• Text passage
• • • • • • •
JLBLine commented 3 years ago

Hey @mkolopanis, thanks for the review! I was holding fire in case @dfm had some comments, but I'll jump in and make some replies here. Before I go ahead and action anything in the list below, should we be making these issues on the WODEN repo? I think that's how the review process goes on JOSS (this is my first JOSS paper so correct me if wrong).

Installation

The detailed installation guide found on read the docs is helpful, however, I would recommend rearranging the sections so How to install Dependencies directly follows the Dependencies section. This could be very useful for users who may be new to or uncomfortable with installing C applications from source. This would require moving the How to install Dependencies section to be a sub-section in the Installation section.

Sure, I thought it would be neater in it's own guide but I agree with your point, I'll move it.

_The post compilation required section confuses me. I understand the necessity of adding the executables into the path but is it possible to set a custom prefix for compilation to be able to run make install similar to other applications without the need for the initWODEN.sh scritp? I am not too familiar with building C applications. Maybe @plaplant has more thoughts on this.

This is possible with CMake I'm sure, I'll look into it; most likely I'll still get the user to install in the same build directory and then get CMake to make symlinks into somewhere like /usr/local/bin

Another issue I ran into is that while some of these packages are available from apt repositories, attempting to install via apt produced errors but compiling directly from source does not. This may be a product of my environment though. I have been conducting tests using the nvidia/cuda:11.4.1-devel-ubuntu18.04 docker image and I know some things do not always work as expected in docker without the right configuration. @JLBLine do you have any insight on this or have you tried installing json-c and erfa via package managers?

Hmm I think I also had problems when installing json-c with apt, which is why I have instructions on how to build from source. I could make an explicit note in the documentation. The erfa package installation is a bit of a pig's ear, and again the only reliable way I could install it was via the instructions I have included. Again, I could make a note that this is a viable way to install it.

Functionality

The software writes visibilities to disk in the uvfits format, however the files written do not appear to fully comply with the fits standard outlined in AIPS memo 117. There are missing mandatory header fields outlined in Table 8. Providing fully compliant uvfits output would make visibility files (and therefore WODEN itself) more modular and accessible from multiple processing pipelines and packages. As an example, the output files are easily converted to CASA measurement sets for imaging in CASA, but can not be read by the pyuvdata python package due to the missing header fields.

Fair shout. I'll start working on making my uvfits play nice with pyuvdata. I think for this whole process I'll start a new branch called joss_review so that'll be one of the first things I push.

It would be encouraging to provide evidence that WODEN's computed visibilities match analytic expectations where possible. The ctest suite appears to make comparisons between calculated visibilities and analytically solvable configurations, but never mentions this is done (only that they "check your system / the code runs as expected."). I think adding to the documentation that tests are performed against analytic visibilities would be helpful.

Roger that, I'll try and spell out what the tests are doing more clearly in the Documentation

Documentation

_The link in the docs to polarised_source_and_FEEbeam.ipynb which lives here appears to redirect to the same page, but viewing the source for the page I can find the actual link and found the accompanying notebook very helpful for how polarization is handled in WODEN.
• • • • • • •
• Tasks to carry out
**a.** Can you rewrite the review comment starting with "Functionality" and going on through "things I push.", swapping "pyuvdata" for "astropy"?
**b.** Do these statements agree with the review comment? (i) The commenter says this is their first JOSS paper. (ii) The reviewer ran tests in a docker image based on Ubuntu 20.04. (iii) The output files can be read by the pyuvdata python package.
**c.** Could you write what comes next in the WODEN review comment, picking up after its final sentence?
The data that follows has no connection to the review comment.

• Source material
• • • • • • •
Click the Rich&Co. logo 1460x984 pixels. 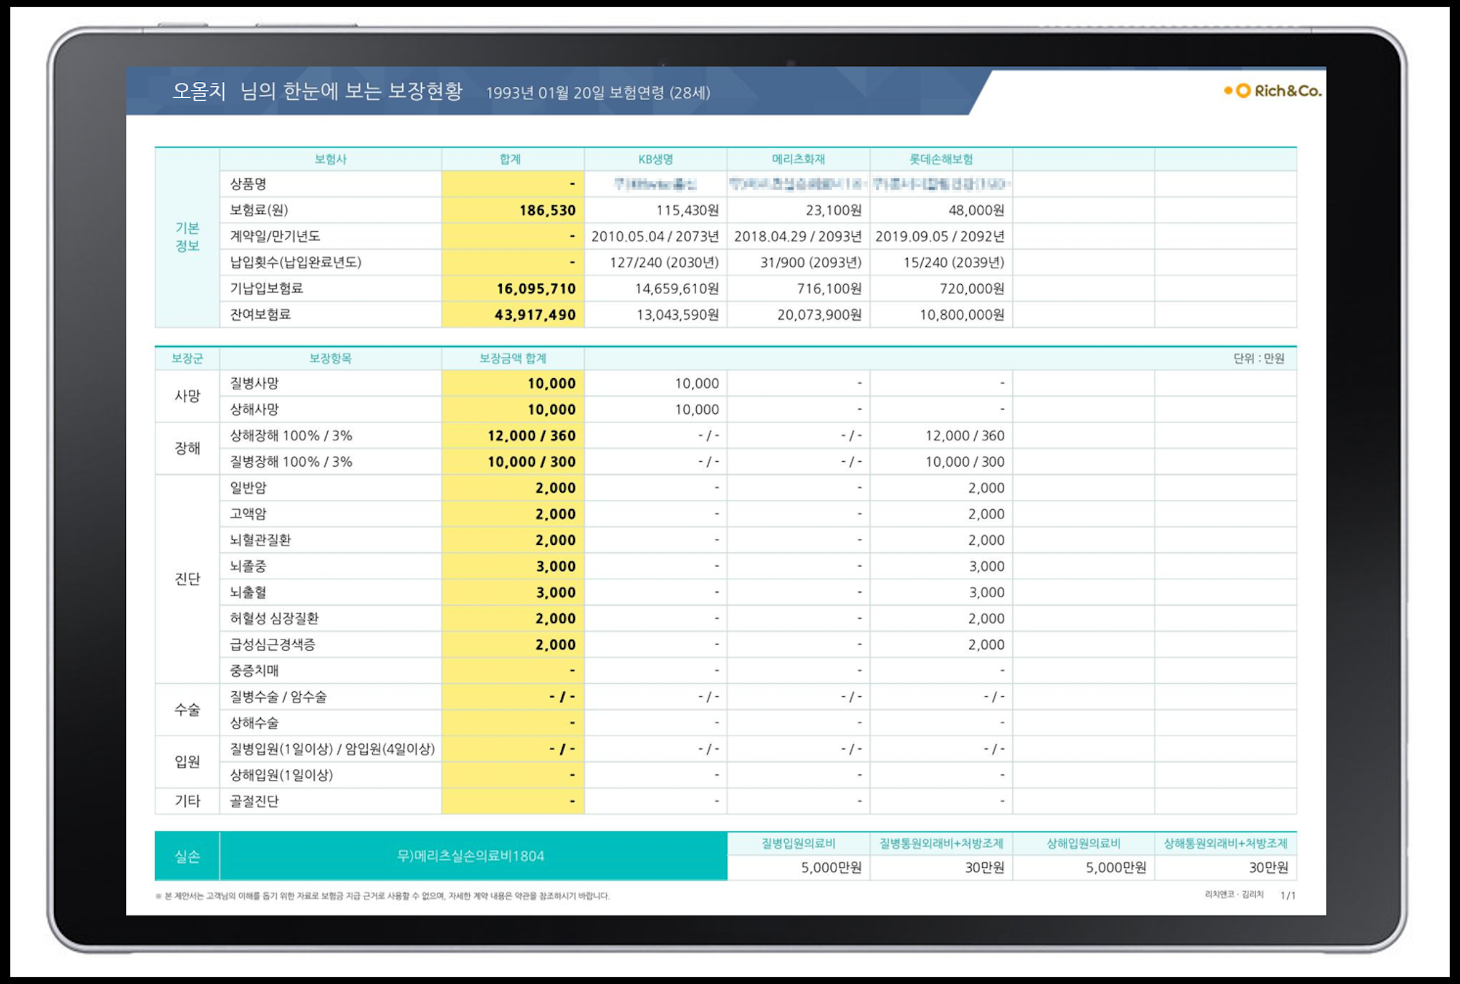(1273, 91)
• • • • • • •
• Task-by-task outputs
**a.**
Functionality

The software writes visibilities to disk in the uvfits format, however the files written do not appear to fully comply with the fits standard outlined in AIPS memo 117. There are missing mandatory header fields outlined in Table 8. Providing fully compliant uvfits output would make visibility files (and therefore WODEN itself) more modular and accessible from multiple processing pipelines and packages. As an example, the output files are easily converted to CASA measurement sets for imaging in CASA, but can not be read by the astropy python package due to the missing header fields.

Fair shout. I'll start working on making my uvfits play nice with astropy. I think for this whole process I'll start a new branch called joss_review so that'll be one of the first things I push.

**b.**
(i) Yes: "this is my first JOSS paper"
(ii) No: "nvidia/cuda:11.4.1-devel-ubuntu18.04 docker image"
(iii) No: "can not be read by the pyuvdata python package due to the missing header fields"

**c.**
Oops, I'll fix that link.

statement of need

Regarding the statement of need in the documentation, I mentioned earlier that WODEN would be a great addition to the every growing list of interferometric visibility simulators. But given that the number of simulators is quite large, I think a quantitative comparison would provide more definitive evidence for the need of WODEN over other simulators mentioned especially for the intended use in the MWA. The Line 2020 paper makes quantitative comparisons between WODEN's shapelet approach and other source models in the imaging and power spectrum domain, but these comparisons are useful at showing the high level and end product results. The comparisons were made to evaluate the methods outlined in the paper and not the computational efficiency or accuracy of WODEN compared to other simulators.

I think anything more than a "given this sky model, WODEN ran this fast and pyuvsim ran this fast, here are the output images as a comparison" is going to be a large amount of work which I would argue is outside the scope of this paper. Did you have an idea of what level of comparison you were after @mkolopanis?

Community Guidelines

The author encourages questions be emailed to him directly on repo's main README and a note is provided in the documentations to create a github issue if a certain beam feature is desied. However, no written community guidelines are provided for researchers looking contribute to the repository. An addition of these guidelines and what steps to undertake would make the process of contributing more accessible to other researchers.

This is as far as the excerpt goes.